Hay personas optimistas, personas que luchan incansablemente por lo que quieren, y algunos lo logran…

—Sabes algo más. Sócrates sabía lo que sabía Sócrates. Tú sabes lo que sabes tú y lo que sabía Sócrates, ergo… A veces me da la impresión de que eres muy exigente contigo mismo. Aunque, a decir verdad —y diciendo esto me sonrió con dulzura—, no te falta razón. Sí, tal vez la felicidad sea una cierta resignación, una aceptación de las cosas tal y como vienen.

—Un largo aprendizaje para saber que no se puede contar con ella. Y teniendo claro que nada se puede hacer para cambiar las situaciones.

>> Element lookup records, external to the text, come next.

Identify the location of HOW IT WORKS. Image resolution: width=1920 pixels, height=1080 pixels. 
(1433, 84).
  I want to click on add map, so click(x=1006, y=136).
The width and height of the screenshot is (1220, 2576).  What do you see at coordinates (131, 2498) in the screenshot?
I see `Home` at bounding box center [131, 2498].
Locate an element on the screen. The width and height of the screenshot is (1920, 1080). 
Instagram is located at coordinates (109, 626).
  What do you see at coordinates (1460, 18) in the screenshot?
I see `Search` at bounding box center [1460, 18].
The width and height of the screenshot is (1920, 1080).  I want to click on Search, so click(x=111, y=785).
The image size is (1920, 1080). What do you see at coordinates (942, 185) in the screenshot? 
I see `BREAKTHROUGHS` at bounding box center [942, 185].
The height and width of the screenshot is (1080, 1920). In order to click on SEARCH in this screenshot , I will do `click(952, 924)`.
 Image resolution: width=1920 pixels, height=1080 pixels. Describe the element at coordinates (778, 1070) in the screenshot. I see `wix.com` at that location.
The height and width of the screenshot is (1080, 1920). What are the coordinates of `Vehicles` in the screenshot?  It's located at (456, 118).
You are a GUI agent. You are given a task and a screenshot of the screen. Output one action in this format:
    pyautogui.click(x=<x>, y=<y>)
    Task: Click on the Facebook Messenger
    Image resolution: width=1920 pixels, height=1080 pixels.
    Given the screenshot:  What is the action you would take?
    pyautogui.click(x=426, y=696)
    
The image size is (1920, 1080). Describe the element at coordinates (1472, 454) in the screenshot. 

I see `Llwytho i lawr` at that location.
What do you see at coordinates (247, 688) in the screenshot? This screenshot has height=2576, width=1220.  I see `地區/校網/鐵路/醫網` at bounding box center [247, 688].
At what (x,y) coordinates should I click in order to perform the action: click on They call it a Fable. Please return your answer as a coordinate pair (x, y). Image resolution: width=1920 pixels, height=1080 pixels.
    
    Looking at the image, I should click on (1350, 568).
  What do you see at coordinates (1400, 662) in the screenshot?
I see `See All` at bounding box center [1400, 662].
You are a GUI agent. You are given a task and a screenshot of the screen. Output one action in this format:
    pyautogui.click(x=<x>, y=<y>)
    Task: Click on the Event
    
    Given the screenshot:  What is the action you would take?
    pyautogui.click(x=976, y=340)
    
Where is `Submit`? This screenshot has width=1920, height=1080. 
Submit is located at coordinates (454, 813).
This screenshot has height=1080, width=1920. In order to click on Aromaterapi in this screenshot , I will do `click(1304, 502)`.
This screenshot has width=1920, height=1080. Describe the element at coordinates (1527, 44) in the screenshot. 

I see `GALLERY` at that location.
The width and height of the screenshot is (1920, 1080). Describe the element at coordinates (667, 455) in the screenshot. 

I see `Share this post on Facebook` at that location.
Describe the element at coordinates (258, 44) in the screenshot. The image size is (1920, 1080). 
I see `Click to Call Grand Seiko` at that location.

—Esa parte es la parte discutible de tu doctrina. Hay personas optimistas, personas que luchan incansablemente por lo que quieren, y algunos lo logran… El otro día estuve viendo un documental en la televisión. Contaban la historia de una osa polar. La pobre osa iba por ahí, caminando por un desierto de hielo, intentando cazar focas. Casi todos sus intentos fueron fallidos. Pero, claro, o cazaba o moría de hambre. Ella y sus crías.

—¿Y no vale la pena abandonarse y dejar de sufrir?

—¡Uff! A ti el catarro no te ha sentado nada bien. Quizás deberías plantearte algunas cosas.

—Hay algo en mí que se resiste, que se resquebraja. Quizás sea por cansancio. No. Es mejor dejar las cosas como están. También así tengo mis destellos. Para bien y para mal. No quiero que los destellos se conviertan en tormenta.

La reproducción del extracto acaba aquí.